Uno dei mezzi di maggior diffusione della fotografia oggi sono i social e tra questi ce ne è persino uno apposito: Instagram. Questo supplisce a palesi mancanze tecniche con i suoi innumerevoli filtri e le sue regolazioni, rendendo accettabili, almeno qualitativamente, foto sconclusionate.
Quello che è ancora più grave è che il social vive di un malsano meccanismo di “mi piace”, un mercato nero di scambi dove “io ne concedo uno a te, tu ne concederai uno a me”. Questa elemosina compulsiva ruota tutta intorno a un meccanismo per cui tanto le mie foto saranno apprezzate, tanto io sarò popolare, anche se, nel caso, penso non si arrivi nemmeno ai “15 minuti” promessi da Warhol.
Tutte queste fotografie sono giudicate “piacevoli” secondo un metodo che non giudica la qualità, in quanto morboso.

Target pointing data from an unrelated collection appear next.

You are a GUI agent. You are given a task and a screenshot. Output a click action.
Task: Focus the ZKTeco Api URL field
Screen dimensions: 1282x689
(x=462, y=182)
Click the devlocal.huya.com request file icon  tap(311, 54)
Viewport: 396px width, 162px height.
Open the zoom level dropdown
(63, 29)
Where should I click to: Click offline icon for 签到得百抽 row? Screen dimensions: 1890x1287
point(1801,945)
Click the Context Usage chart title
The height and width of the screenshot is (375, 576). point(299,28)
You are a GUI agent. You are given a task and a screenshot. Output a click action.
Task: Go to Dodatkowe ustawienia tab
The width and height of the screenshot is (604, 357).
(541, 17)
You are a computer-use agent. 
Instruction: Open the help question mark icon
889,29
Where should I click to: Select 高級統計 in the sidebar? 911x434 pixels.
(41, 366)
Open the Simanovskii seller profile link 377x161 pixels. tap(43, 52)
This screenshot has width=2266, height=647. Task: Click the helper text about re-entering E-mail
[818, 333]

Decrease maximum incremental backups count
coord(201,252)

Il “mi piace” non dice “sei un grande fotografo”, chiede solo una conferma di mediocrità a sua volta. Eppure rischia di farlo credere!
Oggi solo qualcuno conosce gli autoritratti del Parmigianino o quello celato del Raffaello nella Scuola di Atene. Eppure tutti, come le pecore, siamo prostitute nel dare quel click a un qualsiasi selfie (che altro non è che l’autoritratto in chiave moderna) sperando nella ricompensa di una notorietà che ci catapulti nel nulla di questa massa dei social media.
Un meccanismo che non solo ci prende in giro e ci rende cinici, ma soprattutto insensibili. E questo non va bene.